▸ **Input for this task**:
● ● ● ●

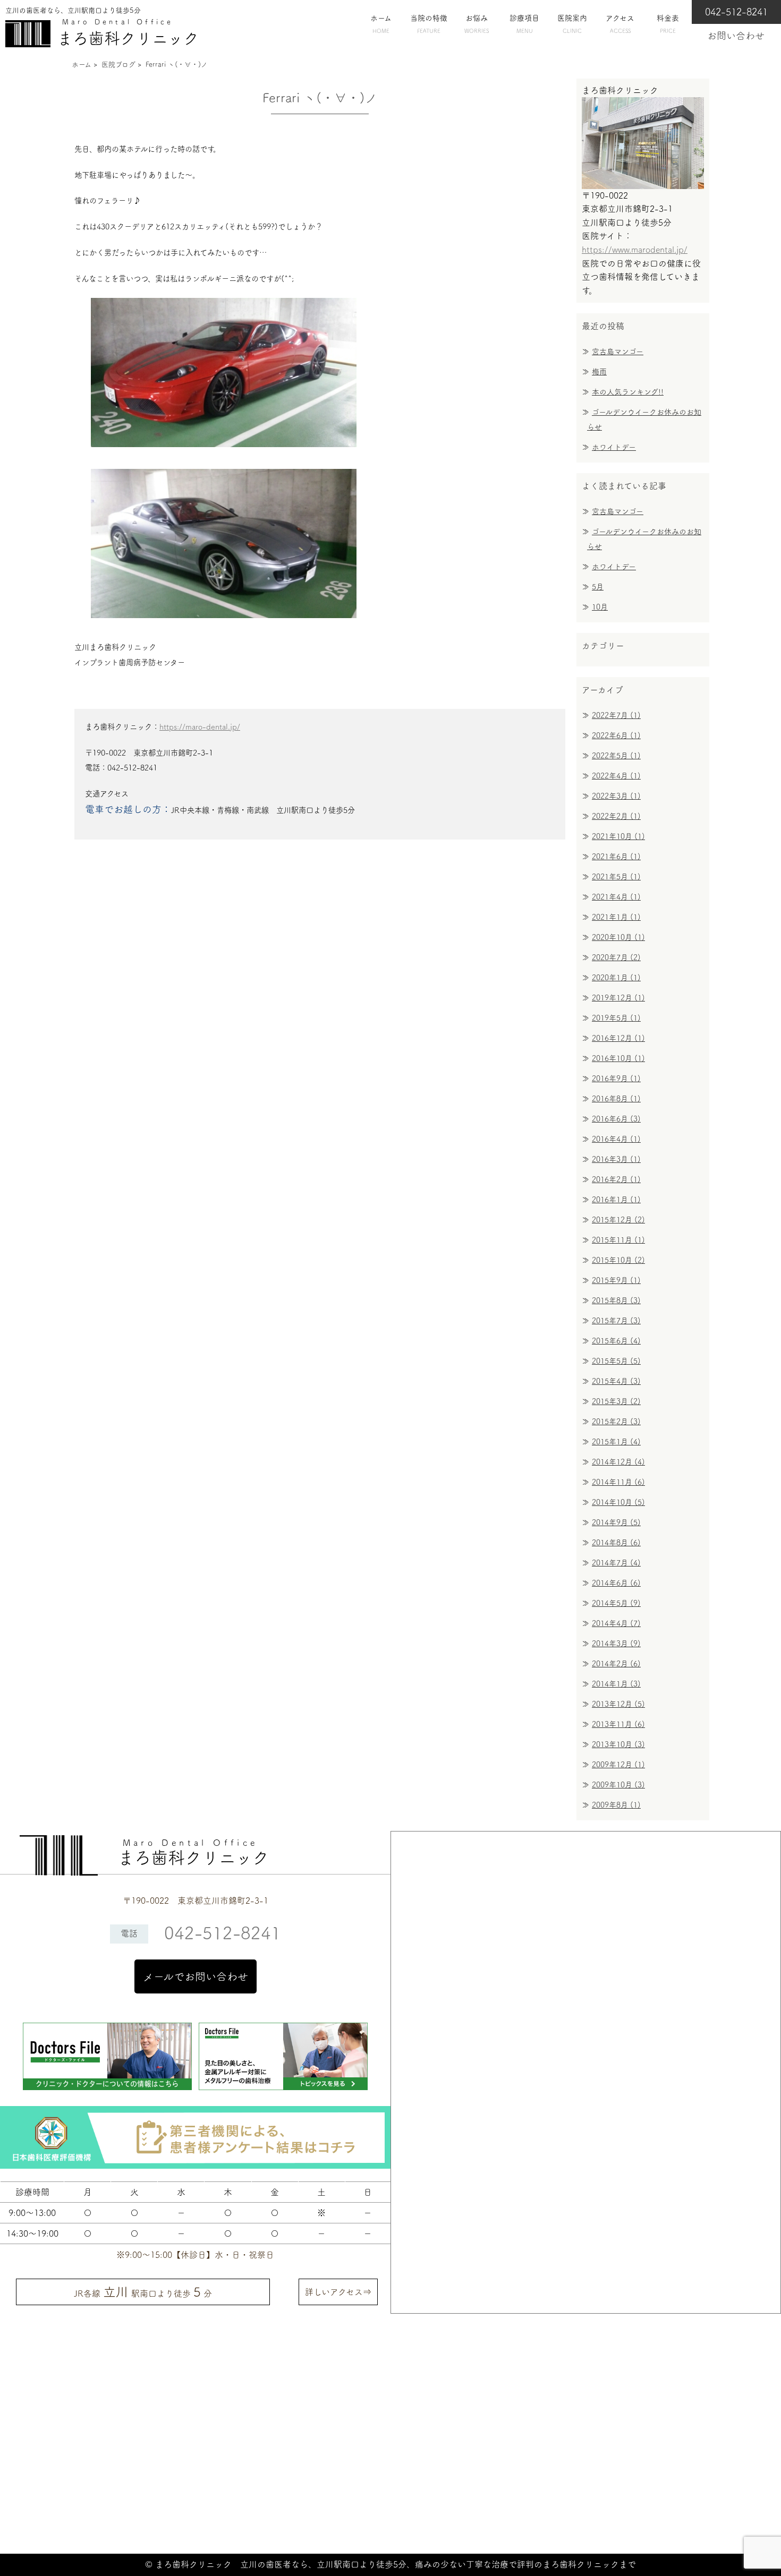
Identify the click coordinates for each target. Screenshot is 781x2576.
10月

● ● ● ●

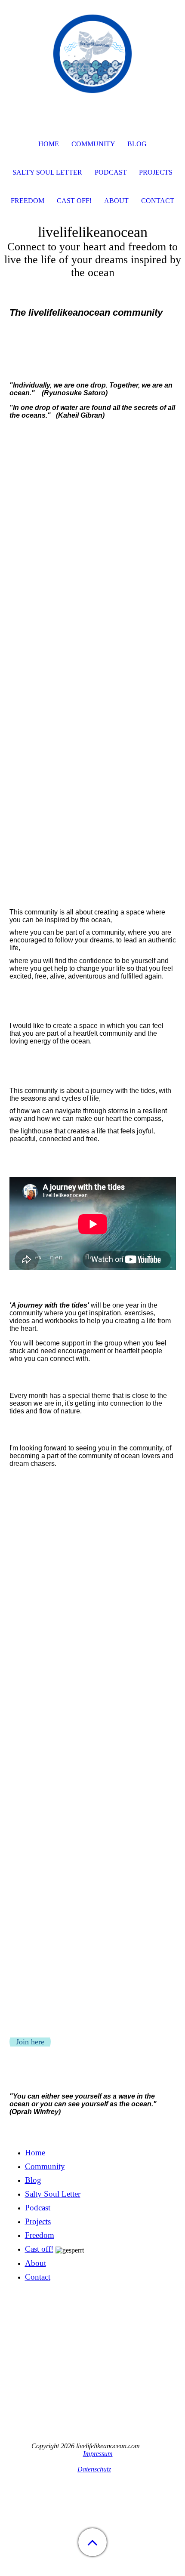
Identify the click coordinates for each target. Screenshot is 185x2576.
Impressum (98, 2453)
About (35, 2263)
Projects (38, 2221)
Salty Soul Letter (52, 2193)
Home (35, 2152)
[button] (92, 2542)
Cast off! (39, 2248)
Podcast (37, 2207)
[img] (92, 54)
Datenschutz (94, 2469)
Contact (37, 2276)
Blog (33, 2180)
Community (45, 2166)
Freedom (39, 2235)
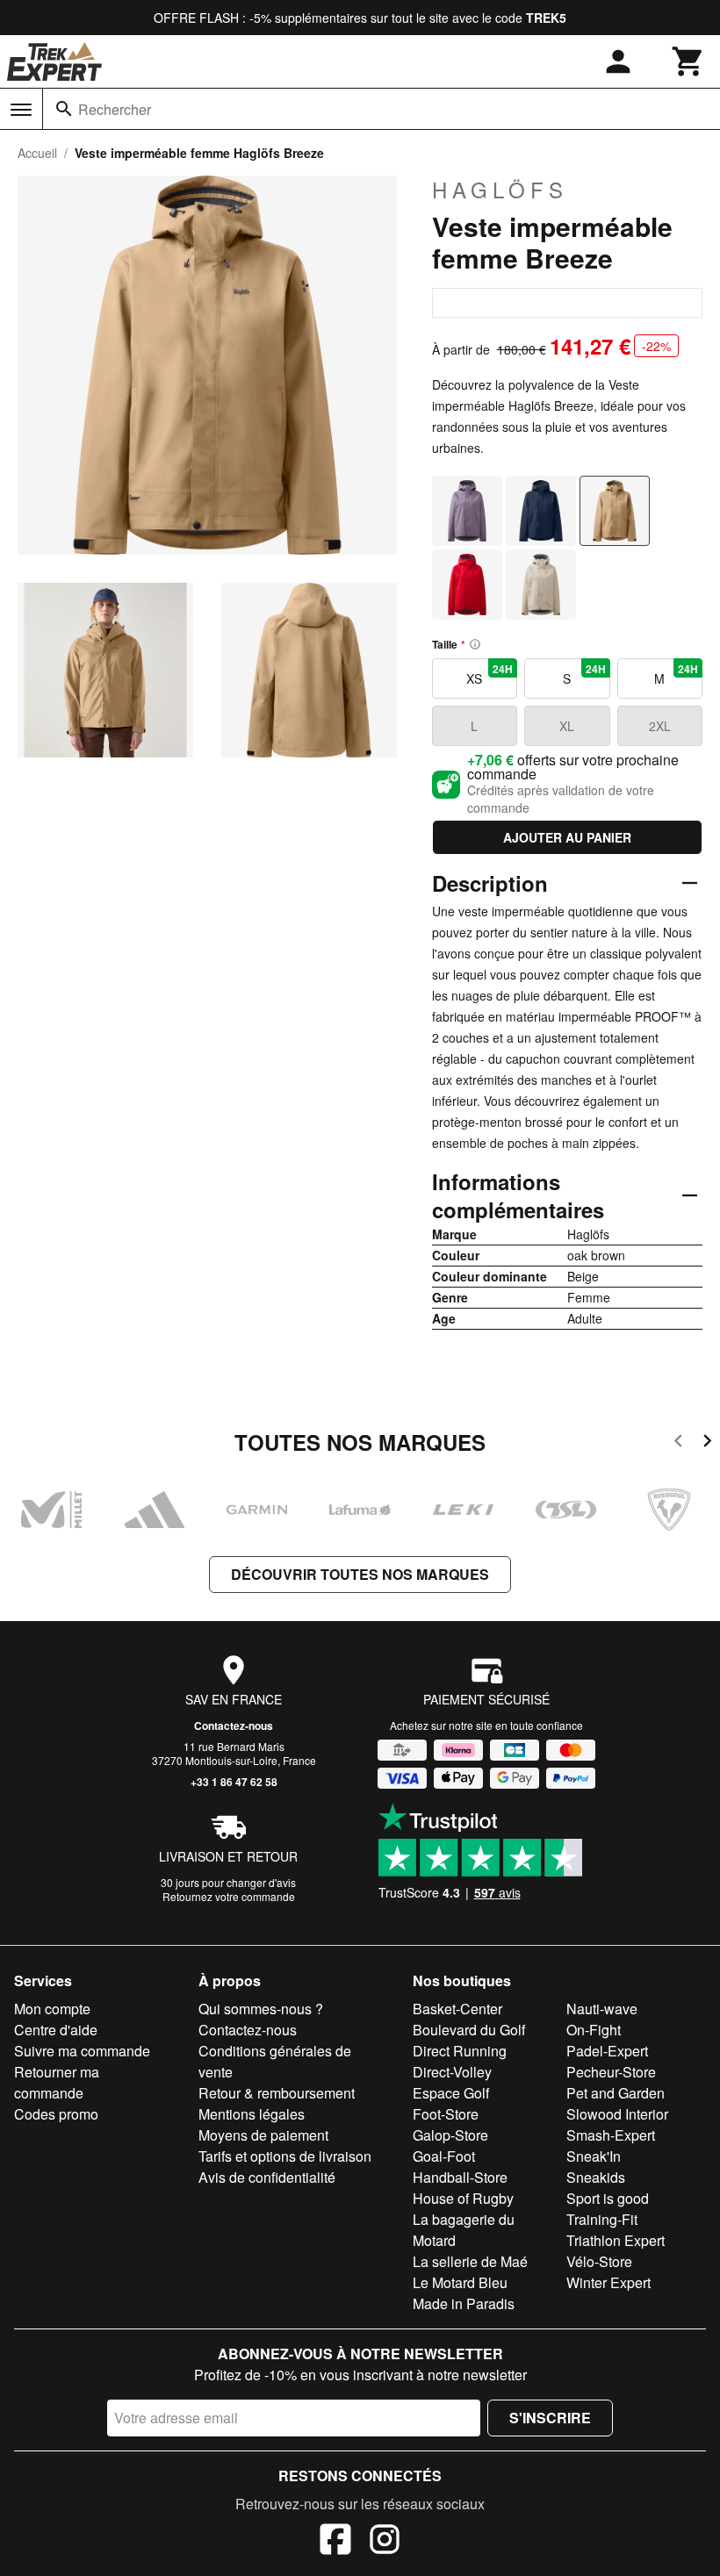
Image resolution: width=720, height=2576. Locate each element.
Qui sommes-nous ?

● ● ● ●

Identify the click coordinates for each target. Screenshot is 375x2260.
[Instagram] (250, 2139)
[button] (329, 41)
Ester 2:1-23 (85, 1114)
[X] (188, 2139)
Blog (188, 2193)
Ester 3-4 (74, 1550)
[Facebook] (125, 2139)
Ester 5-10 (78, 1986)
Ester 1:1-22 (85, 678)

● ● ● ●

Everything above from the line containing "Cast off! (39, 2248)" down to the line containing "Qui sommes-nous ?" is to be duplicated exactly, both lines included, and the pictures are to be omitted.

▸ **Written answer**:
Cast off! (39, 2248)
Podcast (37, 2207)
[img] (92, 54)
Datenschutz (94, 2469)
Contact (37, 2276)
Blog (33, 2180)
Community (45, 2166)
Freedom (39, 2235)
Image resolution: width=720, height=2576. Locate each element.
Qui sommes-nous ?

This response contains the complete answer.